HOPE計画創設25周年記念
地域住宅計画全国シンポジウム2008 京都大会


姉小路界隈、三条通エリア

【 まちの特徴】
 姉小路界隈地区は京都の都心にあって、様々な業種の老舗と小さな商店や町家が中低層の良好な街並みを保持しています。平成16年度から街並み環境整備事実により京町家の再生を開始し、現在まで 7件の事業が完成しています。また、オリジナルなイベントの企画・実施・継続、町式日の制定・建築協定の締結、対立から価値の共有を実現した地域共生の土地利用検討会の取組なども含めた、ソフトからハード面まで多方面な活動により、平成18年度の「地域住宅計画賞(まちづくり活動部門)」を受賞しました。
 三条通は江戸時代、東海道の整備とともに京の玄関口として賑わってきました。現在の三条通りは、衣料品店や画廊、喫茶店などによって「文化の通り」としてのイメージが定着しています。特に近代建築 (日本では西洋の建築様式や技術が伝わった幕末期以降の建築物で洋風の意匠を取り入れたものを指すことが多い)が数多く存在し、赤レンガなどの外観を保存し、内部を現代風に使いやすく改装した事例なども見られます。

●アーバネックス三条
 計画段階から開発業者・地元住民の協議を通じ実現した地域共生型マンションです。地元住民との協議の結果、当初計画 1 1階から 8階へ、容積率は 400%から 250%へダウンサイジングされました。採光や通風への工夫、坪庭や町家をイメージした空間構成、屋上菜園や地域との交流スペース等が採り入れられています。

●街なみ環境整備事業
 姉小路界隈地区の様々な活動及び建築協定の締結や成果を踏まえ、京町家との調和したまちなみを創造し、地域の魅力や活力を高めることを目的に、「街なみ環境整備事業の導入が決定されました。平成 16年からこれまで 7軒の京町家が再生され、事業は現在も継続されています。


●ガス燈
 姉小路界隈町式目および建築協定の締結と、アーバネックス三条の完成を記念して、平成 14年8月にガス燈が設置されました。

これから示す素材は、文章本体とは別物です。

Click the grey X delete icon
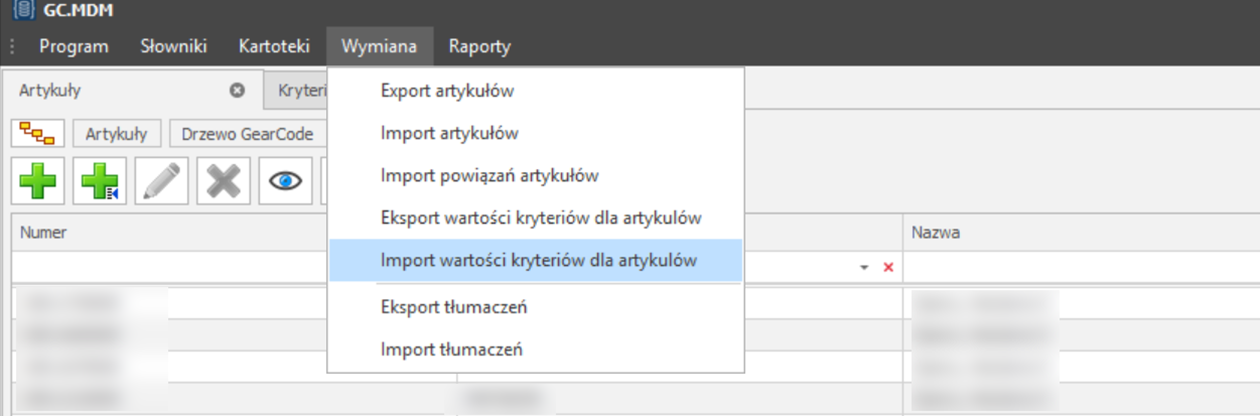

京都のガス事業の発祥の地で、平成の町衆のまちづくりの取組みを後世に伝えたいとの思いから、界隈の有志の出資で実現しました。

●京都文化博物館別館
 旧日本銀行京都支店。明治 39年竣工のレンガ造り 2階建。赤レンガの躯体に白い石の帯でラインを付けるというスタイルで建てられています。建築家辰野金吾の代表的明治建築。重要文化財。

●アートコンプレックス 1928
 旧毎日新聞京都支局。昭和 3年竣工の鉄筋コンクリート造。設計は武田五一。正面外観の水平ルーバーと 3階バルコニーのデザインなどにアールデコの影響が見られます。現在はギャラリー、貸ホール、FM放送局、飲食店舗等が入り、複合的にアートを体験できる空間となっています。